The operator of the plant, Tokyo Electric Power Company Holdings Inc. (Tepco), has finally started to remove nuclear fuel from one of the three damaged reactors, according to a statement released by the company earlier today.

The assemblies are being placed in a steel cask and transferred to a different storage pool at the Fukushima facility. It’s the first time Tepco has removed fuel from inside a unit that experienced a meltdown, so this is an important step in the effort to clean up the plant — an operation that is expected to take decades.

Back in 2014, Tepco managed to remove all 1,535 units of nuclear fuel inside reactor 4, a unit that didn’t experience a meltdown. The operation to remove rods from reactors 1 through 3 was supposed to have started in late 2014, but technical problems and high levels of radiation within the plant resulted in significant delays, reports the Japan Times.

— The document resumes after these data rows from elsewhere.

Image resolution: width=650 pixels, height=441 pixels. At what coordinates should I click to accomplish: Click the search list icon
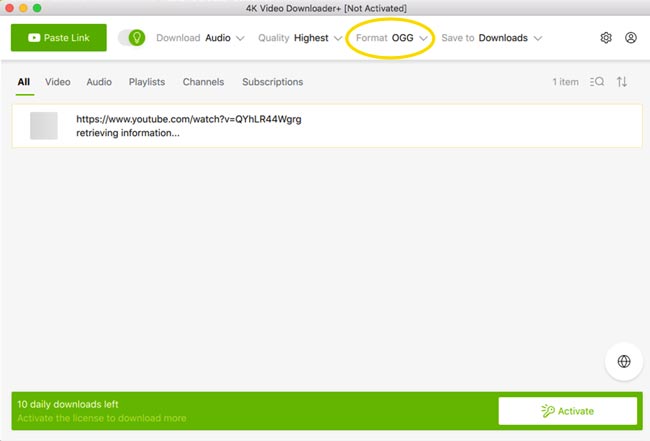tap(597, 82)
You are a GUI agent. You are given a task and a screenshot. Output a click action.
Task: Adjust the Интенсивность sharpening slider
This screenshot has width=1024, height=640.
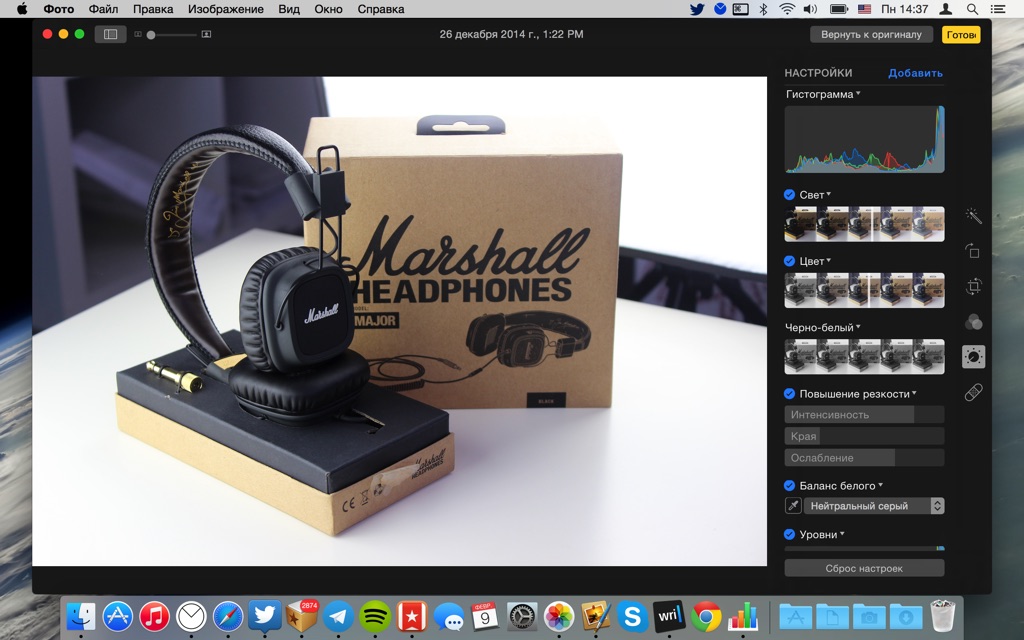[x=864, y=415]
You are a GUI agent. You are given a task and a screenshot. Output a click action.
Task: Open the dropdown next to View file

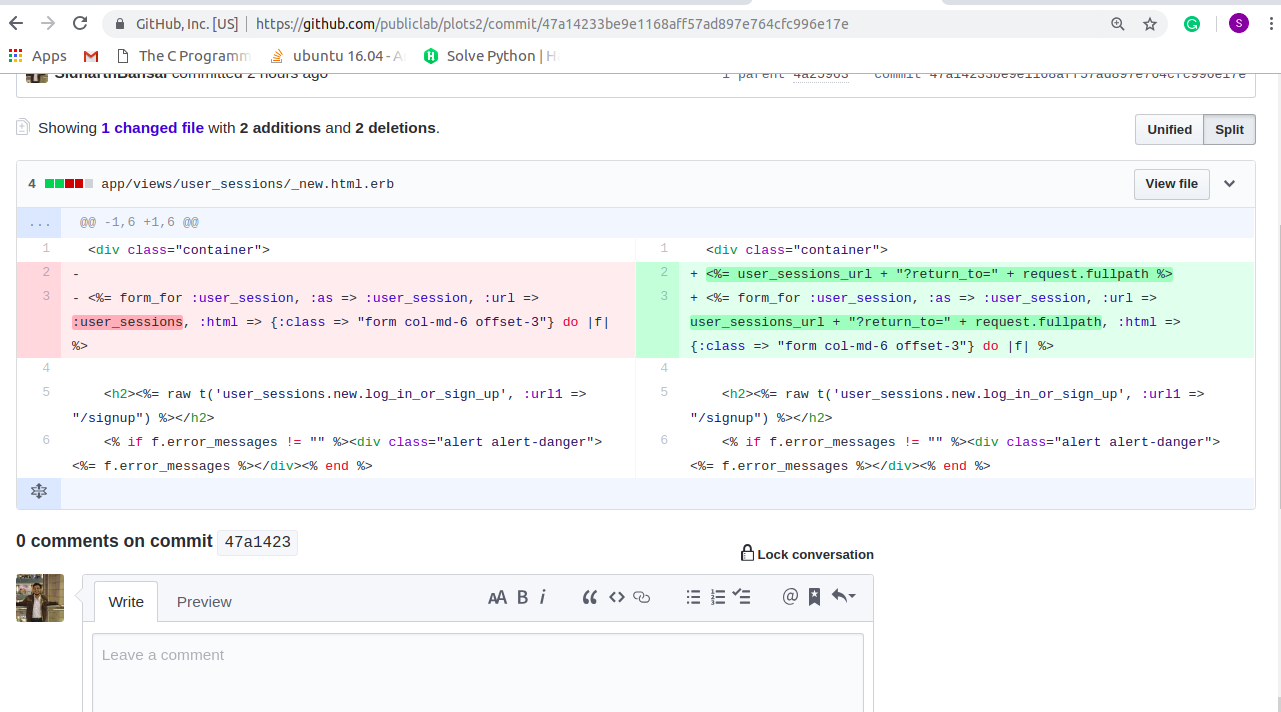pos(1230,184)
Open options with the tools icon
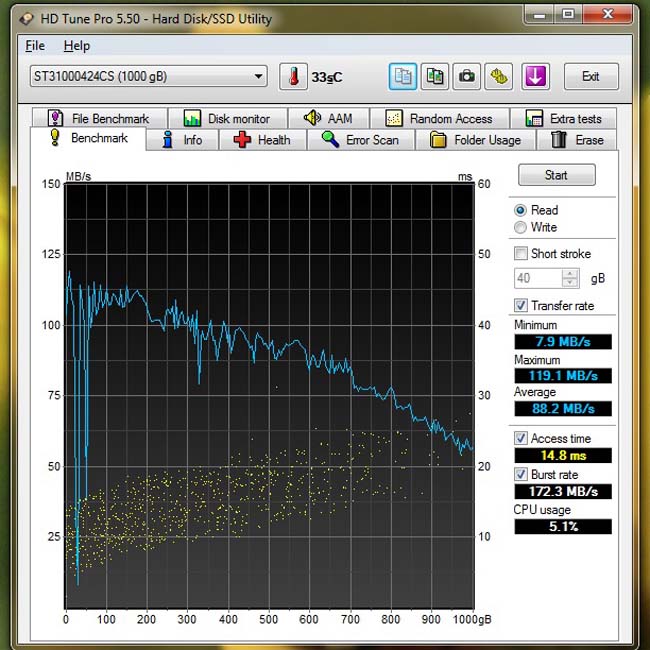The image size is (650, 650). tap(499, 76)
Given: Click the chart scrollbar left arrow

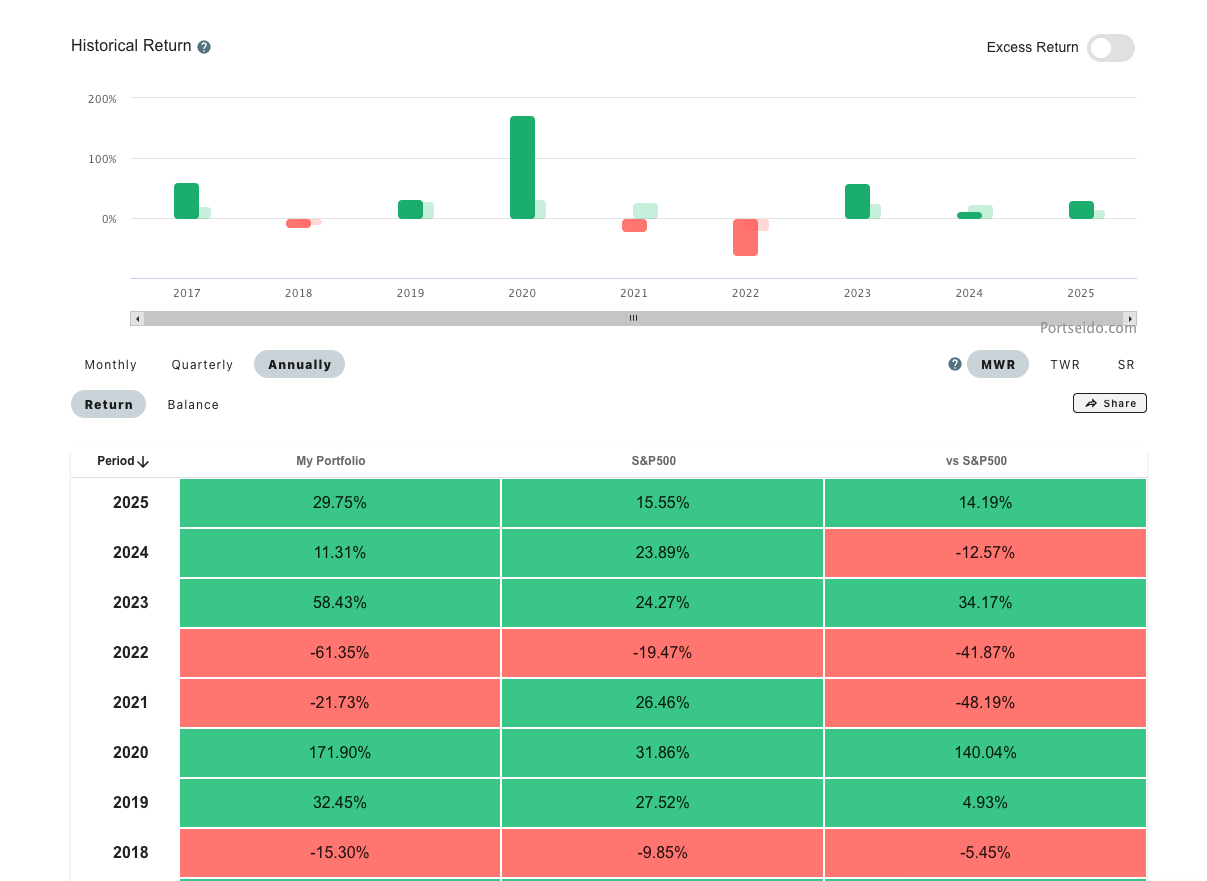Looking at the screenshot, I should click(x=138, y=319).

Early today, engineers at Tepco used a remotely operated crane to extract a fuel rod from a storage pool located inside reactor 3. This unit contains 566 fuel rods, the majority of which are spent. The current plan is to remove seven unspent, low-risk fuel rods by June of this year.

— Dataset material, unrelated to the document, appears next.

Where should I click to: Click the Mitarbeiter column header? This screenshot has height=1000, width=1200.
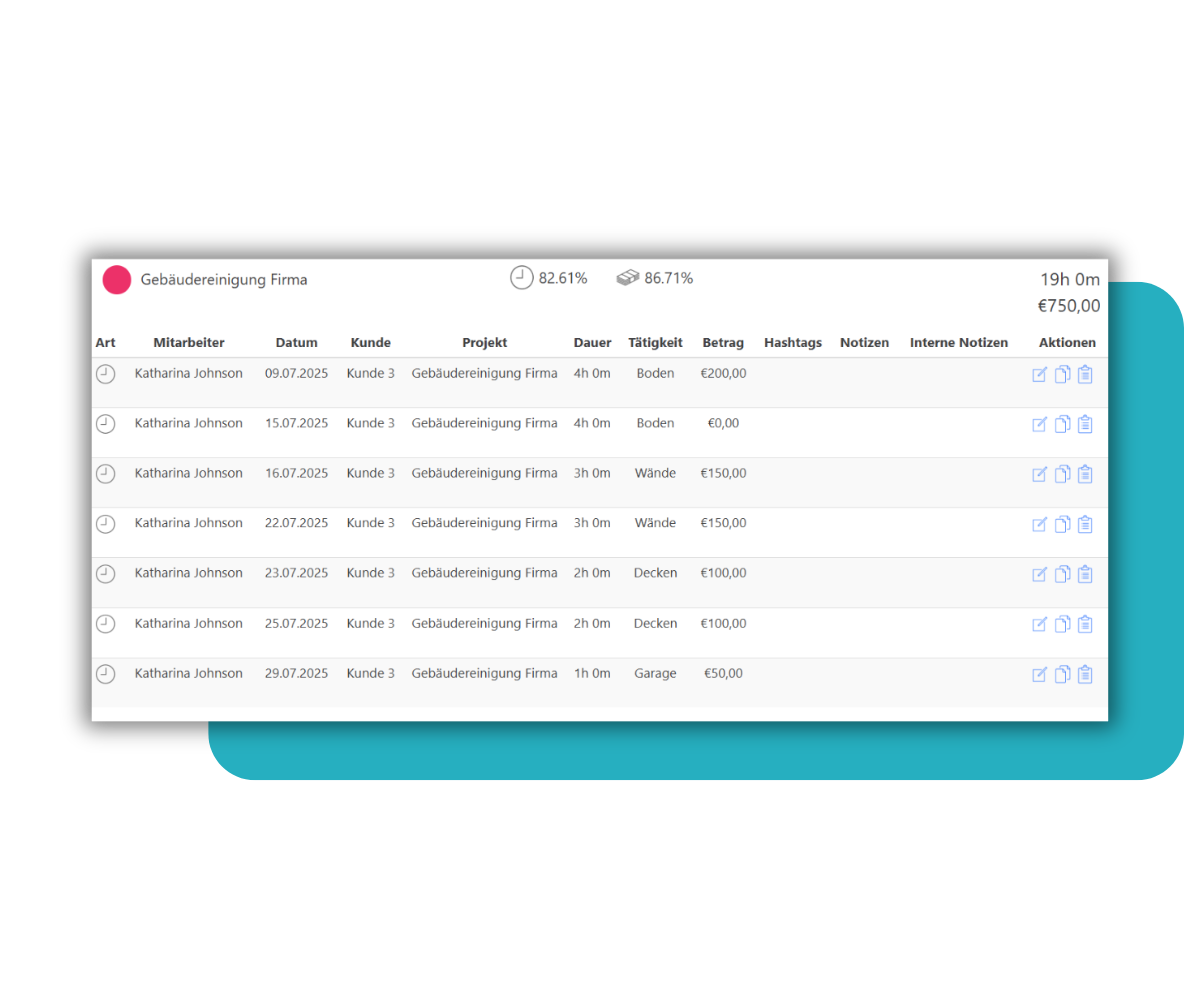(189, 342)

The operation at reactor 3 is expected to last until the end of March 2021, according to the Tepco statement. There are a total of 1,573 spent and unspent fuel rods stored across the entire facility. Work to remove the fuel from reactors 1 and 2 is scheduled for 2023, per the Japan Times.

Tepco is not planning to extract molten nuclear fuel until at least 2021. Progress has been slow but steady. Earlier this year, a remote-controlled probe picked up some small pieces of radioactive debris in an important proof-of-concept experiment.

Prime Minister Shinzo Abe toured the Fukushima complex and nearby areas this past weekend—a visit that comes one week after Olympics minister Yoshitaka Sakurada resigned his post (though he has since been reappointed). Sakurada committed a major gaffe by saying a local politician, Hinako Takahashi, was more important that the recovery of the power plant, as Bloomberg reports. Clearly and quite understandably, the Tōhoku disaster — which left around 20,000 people either dead or missing — remains a sensitive subject in the Japanese psyche.